• [Data in this exercise]:
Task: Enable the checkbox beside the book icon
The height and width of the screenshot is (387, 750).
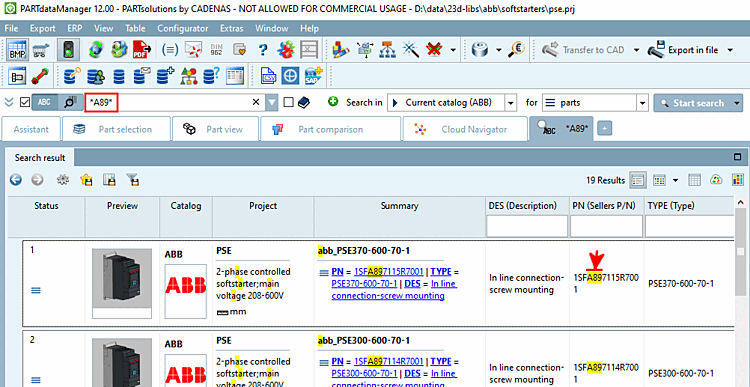Action: click(x=288, y=102)
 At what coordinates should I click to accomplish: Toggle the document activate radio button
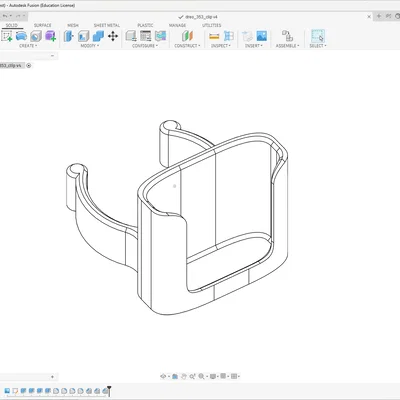(x=29, y=65)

• [Task brief]: Reproduce the lines from the one with "The height and" through the end of the data, keeping both end lines, adding nothing, and dropping any pictures.

• [Your solution]:
The height and width of the screenshot is (387, 750).
Action: click(x=288, y=102)
 At what coordinates should I click to accomplish: Toggle the document activate radio button
(x=29, y=65)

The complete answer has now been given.